══ TASK INPUT

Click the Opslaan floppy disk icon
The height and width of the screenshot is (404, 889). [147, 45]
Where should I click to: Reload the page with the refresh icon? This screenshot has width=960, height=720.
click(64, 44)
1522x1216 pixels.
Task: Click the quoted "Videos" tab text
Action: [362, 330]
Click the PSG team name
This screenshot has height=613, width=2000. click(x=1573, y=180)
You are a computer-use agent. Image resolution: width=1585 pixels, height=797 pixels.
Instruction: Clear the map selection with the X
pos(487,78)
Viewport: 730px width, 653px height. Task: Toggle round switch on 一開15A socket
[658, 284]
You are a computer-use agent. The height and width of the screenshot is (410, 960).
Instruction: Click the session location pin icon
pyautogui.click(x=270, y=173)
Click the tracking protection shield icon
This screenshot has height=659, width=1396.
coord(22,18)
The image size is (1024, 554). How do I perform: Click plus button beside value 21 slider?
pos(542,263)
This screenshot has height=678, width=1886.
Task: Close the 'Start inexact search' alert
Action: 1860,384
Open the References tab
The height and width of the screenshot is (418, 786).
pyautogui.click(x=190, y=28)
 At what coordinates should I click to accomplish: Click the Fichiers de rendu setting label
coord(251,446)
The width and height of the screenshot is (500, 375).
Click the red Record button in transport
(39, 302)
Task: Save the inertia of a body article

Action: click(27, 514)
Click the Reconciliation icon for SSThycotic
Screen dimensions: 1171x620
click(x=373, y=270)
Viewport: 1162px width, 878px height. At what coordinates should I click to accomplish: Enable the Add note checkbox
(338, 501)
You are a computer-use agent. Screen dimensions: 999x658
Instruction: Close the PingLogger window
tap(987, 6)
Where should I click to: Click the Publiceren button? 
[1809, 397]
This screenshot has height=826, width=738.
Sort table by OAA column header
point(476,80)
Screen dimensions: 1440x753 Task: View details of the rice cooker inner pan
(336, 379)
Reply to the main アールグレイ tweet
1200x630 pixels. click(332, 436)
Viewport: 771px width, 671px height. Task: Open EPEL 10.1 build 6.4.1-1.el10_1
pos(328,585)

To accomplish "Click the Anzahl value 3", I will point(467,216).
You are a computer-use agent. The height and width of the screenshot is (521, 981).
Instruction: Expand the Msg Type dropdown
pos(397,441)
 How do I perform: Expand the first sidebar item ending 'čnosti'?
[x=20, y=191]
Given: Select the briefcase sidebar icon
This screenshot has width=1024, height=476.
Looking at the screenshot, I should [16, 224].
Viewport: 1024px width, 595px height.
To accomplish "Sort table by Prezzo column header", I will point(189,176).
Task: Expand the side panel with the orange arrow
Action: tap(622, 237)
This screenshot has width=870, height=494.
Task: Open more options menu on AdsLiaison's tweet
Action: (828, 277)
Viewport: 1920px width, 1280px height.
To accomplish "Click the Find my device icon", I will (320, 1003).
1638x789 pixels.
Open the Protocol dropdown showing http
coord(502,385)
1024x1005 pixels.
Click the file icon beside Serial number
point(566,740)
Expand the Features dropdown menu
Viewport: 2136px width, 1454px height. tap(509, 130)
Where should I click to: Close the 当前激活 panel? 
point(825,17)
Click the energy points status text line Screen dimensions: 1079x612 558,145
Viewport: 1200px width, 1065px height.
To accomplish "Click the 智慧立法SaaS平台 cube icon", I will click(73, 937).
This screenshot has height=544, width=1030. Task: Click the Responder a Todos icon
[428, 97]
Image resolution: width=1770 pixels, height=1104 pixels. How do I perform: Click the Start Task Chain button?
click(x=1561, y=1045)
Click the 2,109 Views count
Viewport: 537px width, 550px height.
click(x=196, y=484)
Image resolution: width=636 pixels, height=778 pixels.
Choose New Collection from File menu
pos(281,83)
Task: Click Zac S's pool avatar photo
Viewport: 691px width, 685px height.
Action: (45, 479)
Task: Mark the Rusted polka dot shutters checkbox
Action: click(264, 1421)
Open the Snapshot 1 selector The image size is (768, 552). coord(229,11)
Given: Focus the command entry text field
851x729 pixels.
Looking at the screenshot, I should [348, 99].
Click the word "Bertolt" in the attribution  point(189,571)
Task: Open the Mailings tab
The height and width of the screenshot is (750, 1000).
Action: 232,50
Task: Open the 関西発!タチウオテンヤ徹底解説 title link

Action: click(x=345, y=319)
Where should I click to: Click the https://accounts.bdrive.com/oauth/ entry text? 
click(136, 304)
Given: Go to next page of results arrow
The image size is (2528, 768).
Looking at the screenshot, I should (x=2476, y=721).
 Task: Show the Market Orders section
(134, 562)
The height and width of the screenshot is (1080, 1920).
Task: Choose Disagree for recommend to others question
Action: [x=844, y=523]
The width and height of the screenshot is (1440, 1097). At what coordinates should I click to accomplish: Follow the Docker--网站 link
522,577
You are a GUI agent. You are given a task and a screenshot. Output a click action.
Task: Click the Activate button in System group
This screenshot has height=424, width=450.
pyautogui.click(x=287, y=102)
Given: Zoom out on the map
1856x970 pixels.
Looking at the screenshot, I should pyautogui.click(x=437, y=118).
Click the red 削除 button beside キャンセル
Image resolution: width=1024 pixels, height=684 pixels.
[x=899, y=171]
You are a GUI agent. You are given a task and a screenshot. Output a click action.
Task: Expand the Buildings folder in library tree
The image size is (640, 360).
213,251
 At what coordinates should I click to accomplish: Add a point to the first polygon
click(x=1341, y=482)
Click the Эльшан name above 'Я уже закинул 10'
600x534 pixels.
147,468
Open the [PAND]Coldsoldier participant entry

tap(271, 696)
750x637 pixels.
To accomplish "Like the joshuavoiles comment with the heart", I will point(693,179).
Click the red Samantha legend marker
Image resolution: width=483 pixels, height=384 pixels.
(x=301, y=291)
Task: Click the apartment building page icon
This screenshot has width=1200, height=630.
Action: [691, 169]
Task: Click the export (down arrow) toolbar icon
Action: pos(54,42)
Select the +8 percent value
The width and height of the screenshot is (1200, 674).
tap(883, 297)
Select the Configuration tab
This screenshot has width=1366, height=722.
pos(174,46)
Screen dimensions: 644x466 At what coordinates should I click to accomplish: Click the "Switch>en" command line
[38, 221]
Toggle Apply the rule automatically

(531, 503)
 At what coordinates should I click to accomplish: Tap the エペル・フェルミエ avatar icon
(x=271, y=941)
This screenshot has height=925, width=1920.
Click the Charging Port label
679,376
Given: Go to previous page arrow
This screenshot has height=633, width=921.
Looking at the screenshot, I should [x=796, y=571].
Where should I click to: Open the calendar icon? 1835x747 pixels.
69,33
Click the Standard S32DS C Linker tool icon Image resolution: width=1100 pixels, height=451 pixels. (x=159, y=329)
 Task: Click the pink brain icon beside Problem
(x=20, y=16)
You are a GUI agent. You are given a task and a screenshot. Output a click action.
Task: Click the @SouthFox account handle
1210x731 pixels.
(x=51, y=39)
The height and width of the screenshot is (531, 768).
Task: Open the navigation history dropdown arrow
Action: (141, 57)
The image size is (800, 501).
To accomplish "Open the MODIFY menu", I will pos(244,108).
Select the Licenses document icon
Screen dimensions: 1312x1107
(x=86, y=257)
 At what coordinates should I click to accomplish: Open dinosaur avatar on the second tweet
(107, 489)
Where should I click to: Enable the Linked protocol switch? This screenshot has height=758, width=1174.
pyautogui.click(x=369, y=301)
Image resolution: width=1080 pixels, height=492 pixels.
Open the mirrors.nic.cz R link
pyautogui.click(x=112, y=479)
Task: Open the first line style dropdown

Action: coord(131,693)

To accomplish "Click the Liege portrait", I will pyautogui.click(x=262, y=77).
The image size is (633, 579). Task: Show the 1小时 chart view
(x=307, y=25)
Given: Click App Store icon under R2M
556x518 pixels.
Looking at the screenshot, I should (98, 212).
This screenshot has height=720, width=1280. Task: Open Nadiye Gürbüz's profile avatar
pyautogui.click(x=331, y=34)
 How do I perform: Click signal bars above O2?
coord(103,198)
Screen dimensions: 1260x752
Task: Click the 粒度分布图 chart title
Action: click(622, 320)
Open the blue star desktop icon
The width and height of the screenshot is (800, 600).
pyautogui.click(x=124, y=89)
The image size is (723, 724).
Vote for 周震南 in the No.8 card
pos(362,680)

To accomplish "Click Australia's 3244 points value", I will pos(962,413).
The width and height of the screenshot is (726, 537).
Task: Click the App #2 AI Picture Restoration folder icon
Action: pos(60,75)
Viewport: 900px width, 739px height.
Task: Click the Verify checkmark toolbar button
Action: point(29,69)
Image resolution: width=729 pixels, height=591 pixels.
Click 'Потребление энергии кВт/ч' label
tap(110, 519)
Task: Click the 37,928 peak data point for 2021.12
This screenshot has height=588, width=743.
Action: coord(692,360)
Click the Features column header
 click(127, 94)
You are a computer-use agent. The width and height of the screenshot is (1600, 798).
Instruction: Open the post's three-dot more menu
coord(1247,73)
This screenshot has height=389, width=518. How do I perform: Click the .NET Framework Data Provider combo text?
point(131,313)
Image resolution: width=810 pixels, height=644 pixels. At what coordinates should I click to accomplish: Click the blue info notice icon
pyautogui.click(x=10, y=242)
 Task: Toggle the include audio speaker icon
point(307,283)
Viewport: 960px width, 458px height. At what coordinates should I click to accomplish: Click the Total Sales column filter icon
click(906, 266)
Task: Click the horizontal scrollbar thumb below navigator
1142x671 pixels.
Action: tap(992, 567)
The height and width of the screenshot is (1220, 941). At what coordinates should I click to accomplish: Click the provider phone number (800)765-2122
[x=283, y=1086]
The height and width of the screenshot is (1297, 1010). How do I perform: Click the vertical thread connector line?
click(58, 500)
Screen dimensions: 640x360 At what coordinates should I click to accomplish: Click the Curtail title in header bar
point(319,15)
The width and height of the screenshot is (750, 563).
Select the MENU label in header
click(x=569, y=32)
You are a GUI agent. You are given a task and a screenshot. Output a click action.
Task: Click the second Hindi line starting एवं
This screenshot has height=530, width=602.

════

## DIRECTIONS FOR THIS TASK
Read the entries and show each line that mentions "computer".

## SOLUTION TO THIS EXERCISE
You are a computer-use agent. Image resolution: width=1585 pixels, height=797 pixels.
You are a computer-use agent. The height and width of the screenshot is (410, 960).
You are a computer-use agent. Screen dimensions: 999x658
You are a computer-use agent. The height and width of the screenshot is (521, 981).
You are a computer-use agent. The width and height of the screenshot is (1600, 798).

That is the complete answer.